Fletcher, 31, a University of Cincinnati Senior Academic Adviser, and Hickam, 30, a GE Aviation engineer, have arranged to take off work to get their license if the decision allows immediate same-sex marriages and will then plan a formal wedding.
They became engaged nearly two years ago but decided against getting married in another state as long as there was the possibility they could do it at home.
“Well, we live here and we pay taxes here and our families live here,” said Fletcher, adding that they want his grandmother and Hickam’s mother to be able to attend. “We didn’t feel that it was reasonable for us to have to travel out of state for the freedom to marry.”
In Hamilton County, where Cincinnati is located, the marriage license bureau said other courthouse staffers have been cross-trained and forms are available online to help speed the process.
Court officials in Cuyahoga County, where Cleveland is located, say they’re prepared to process triple the usual number of applications.
Probate Court Judge Jan Michael Long, of Pickaway County, near Columbus, said he and other probate judges met to discuss potential rulings and their impacts.
There are a lot of procedural issues involving the need for gender-neutral wording and who gets legal notifications, he said, and it could be complicated depending on when the court ruling becomes effective and how it’s worded.
In Ingham County, Michigan, Clerk Barb Byrum said she might not wait for a new marriage license form from the state, and could simply white-out “bride” and “groom” on the application when she gets the legal green light.
She has collected dozens of email addresses from local same-sex couples to notify them of the Supreme Court decision when she knows it. She was among four clerks who issued licenses on a Saturday during a 24-hour period in 2014 when gay marriage in Michigan was legal between court orders.

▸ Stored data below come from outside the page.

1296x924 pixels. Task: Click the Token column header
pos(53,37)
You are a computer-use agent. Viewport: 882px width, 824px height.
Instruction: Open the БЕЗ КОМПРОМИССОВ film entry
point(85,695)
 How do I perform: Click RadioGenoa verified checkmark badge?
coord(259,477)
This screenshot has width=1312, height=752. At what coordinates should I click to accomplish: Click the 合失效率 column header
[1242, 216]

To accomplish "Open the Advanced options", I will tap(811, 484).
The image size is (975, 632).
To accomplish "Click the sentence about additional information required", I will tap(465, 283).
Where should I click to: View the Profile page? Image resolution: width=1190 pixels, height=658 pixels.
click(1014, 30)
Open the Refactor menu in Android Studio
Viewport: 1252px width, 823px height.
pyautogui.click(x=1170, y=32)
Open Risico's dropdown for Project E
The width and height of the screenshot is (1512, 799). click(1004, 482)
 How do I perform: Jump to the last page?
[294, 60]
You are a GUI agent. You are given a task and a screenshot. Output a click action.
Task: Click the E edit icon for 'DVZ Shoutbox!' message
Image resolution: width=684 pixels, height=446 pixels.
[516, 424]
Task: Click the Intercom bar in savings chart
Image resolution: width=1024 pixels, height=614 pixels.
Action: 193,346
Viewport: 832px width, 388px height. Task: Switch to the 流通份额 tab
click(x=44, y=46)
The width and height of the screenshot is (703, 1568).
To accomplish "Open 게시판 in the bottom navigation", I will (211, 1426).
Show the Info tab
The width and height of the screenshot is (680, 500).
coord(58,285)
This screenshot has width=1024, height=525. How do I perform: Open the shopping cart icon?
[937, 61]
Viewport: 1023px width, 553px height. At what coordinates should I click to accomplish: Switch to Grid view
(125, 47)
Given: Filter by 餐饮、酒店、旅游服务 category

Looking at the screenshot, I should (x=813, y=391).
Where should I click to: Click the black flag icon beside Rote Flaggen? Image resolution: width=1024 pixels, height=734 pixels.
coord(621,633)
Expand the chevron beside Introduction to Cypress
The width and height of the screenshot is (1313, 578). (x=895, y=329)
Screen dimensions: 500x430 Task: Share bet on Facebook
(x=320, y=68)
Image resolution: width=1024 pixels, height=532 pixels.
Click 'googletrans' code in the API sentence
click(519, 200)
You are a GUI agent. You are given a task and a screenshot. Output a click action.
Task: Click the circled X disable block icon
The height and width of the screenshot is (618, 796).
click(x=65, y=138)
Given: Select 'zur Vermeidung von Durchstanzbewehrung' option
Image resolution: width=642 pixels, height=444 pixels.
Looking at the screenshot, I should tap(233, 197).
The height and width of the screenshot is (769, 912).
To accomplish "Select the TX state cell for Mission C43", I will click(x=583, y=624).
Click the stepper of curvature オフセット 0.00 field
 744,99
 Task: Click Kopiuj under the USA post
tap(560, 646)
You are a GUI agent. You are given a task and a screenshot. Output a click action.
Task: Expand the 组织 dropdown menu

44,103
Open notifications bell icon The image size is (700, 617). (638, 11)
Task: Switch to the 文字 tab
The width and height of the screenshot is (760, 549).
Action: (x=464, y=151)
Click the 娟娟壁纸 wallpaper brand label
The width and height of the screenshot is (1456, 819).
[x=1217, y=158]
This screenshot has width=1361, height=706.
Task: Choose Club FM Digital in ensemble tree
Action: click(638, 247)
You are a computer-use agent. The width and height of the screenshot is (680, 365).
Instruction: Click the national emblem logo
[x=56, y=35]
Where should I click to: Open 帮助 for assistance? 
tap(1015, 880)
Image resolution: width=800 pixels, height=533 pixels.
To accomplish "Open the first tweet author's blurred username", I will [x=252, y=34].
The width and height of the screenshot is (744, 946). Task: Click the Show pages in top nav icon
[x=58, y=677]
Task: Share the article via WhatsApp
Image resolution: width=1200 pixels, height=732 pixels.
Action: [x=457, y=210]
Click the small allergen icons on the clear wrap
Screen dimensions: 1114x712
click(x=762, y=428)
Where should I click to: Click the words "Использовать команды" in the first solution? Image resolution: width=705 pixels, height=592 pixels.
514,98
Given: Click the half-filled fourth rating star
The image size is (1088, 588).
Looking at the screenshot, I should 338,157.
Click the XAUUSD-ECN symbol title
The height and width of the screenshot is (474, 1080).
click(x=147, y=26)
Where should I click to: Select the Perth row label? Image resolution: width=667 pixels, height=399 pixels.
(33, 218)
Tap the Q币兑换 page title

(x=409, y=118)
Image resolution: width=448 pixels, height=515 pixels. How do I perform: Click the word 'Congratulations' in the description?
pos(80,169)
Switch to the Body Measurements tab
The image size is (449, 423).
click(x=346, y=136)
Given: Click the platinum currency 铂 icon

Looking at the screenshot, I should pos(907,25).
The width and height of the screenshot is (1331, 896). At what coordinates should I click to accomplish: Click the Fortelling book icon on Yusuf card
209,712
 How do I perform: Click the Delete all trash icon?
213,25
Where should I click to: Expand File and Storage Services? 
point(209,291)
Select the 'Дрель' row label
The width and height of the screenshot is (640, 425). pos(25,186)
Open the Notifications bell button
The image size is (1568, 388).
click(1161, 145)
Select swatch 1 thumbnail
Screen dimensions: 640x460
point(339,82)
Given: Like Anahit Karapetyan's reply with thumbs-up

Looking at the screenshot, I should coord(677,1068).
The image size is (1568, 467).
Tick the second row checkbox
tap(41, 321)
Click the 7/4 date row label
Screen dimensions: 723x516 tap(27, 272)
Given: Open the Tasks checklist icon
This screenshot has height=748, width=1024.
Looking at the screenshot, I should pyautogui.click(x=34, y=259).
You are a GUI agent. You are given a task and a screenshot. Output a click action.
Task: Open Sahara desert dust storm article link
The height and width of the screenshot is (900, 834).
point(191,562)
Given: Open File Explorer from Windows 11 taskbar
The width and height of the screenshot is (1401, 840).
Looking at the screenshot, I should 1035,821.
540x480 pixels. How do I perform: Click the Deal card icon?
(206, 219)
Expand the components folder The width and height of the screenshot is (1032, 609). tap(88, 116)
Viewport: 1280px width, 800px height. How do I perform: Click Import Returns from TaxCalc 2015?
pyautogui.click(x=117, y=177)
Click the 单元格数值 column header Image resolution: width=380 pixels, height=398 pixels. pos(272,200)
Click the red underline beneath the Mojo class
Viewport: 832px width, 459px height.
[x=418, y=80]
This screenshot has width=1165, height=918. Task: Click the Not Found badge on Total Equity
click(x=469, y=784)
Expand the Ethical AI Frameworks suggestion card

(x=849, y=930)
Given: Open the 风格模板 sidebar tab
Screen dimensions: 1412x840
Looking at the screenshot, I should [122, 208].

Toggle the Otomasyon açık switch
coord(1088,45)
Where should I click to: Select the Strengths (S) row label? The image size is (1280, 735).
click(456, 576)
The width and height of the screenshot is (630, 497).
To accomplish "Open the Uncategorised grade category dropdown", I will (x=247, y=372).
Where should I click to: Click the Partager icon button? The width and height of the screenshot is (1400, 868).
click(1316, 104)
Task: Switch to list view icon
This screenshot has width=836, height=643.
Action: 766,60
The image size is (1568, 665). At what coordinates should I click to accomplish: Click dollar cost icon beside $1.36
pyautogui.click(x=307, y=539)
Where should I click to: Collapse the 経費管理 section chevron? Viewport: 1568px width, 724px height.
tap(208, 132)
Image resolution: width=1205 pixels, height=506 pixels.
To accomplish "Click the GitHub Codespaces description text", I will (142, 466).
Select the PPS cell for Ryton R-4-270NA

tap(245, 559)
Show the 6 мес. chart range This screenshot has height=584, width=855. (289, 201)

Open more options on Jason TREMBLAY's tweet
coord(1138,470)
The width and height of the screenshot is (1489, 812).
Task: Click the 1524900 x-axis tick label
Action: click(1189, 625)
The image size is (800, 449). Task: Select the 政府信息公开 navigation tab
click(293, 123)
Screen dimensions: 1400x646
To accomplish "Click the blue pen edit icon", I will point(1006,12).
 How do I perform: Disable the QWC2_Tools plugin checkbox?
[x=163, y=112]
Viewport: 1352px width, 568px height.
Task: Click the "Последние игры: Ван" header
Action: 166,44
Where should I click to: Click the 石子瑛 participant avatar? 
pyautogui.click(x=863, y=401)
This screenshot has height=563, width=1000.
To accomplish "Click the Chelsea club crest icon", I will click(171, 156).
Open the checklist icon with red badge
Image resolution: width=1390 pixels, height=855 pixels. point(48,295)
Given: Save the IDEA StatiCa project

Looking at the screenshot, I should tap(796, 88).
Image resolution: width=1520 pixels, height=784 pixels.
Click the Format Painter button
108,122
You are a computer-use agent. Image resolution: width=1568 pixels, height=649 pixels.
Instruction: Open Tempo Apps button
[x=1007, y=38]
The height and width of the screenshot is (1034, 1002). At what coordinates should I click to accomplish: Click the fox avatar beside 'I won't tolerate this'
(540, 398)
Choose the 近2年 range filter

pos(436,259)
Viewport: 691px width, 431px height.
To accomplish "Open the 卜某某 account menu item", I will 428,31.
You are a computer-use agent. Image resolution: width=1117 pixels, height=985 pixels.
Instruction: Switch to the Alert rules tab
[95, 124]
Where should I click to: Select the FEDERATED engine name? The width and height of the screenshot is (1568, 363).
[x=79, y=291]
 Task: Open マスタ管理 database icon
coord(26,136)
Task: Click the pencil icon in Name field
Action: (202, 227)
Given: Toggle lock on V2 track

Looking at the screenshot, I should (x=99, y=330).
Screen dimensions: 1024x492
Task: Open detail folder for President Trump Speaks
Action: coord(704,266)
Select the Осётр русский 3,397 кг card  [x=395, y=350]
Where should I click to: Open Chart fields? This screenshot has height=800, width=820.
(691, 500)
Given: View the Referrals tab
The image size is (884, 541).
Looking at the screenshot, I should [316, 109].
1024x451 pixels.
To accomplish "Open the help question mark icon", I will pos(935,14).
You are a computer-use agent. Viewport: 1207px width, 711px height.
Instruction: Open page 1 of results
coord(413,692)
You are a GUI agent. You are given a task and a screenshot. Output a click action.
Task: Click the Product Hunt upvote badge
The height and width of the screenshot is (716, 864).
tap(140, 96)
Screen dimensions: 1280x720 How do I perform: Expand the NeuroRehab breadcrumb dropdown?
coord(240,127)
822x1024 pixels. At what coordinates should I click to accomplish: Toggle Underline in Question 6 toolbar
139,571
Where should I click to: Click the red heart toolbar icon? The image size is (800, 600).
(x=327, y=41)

The Tennessee Equality Project has been asking people to let them know in advance if they plan to get married on Day One. Its website includes instructions on obtaining licenses and finding officiants.
Bleu Copas, who lives just outside of Knoxville, said he wants to get married right away if the ban is lifted. “We’re looking at wedding bands and what to wear,” he said.
He and his fiance plan to marry at a small chapel on a farm belonging to the pastor of Nashville’s Covenant of the Cross Church, Greg Bullard, who intends to host at least 15 free weddings for same-sex couples on July 3 if the court makes it legal.
Some pastors, though, have signaled plans to resist a Supreme Court ruling in favor of same-sex marriage. Texas Republican Gov. Greg Abbott recently signed a “pastor protection” law that allows clergy members to refuse officiating marriages that violates his religious beliefs.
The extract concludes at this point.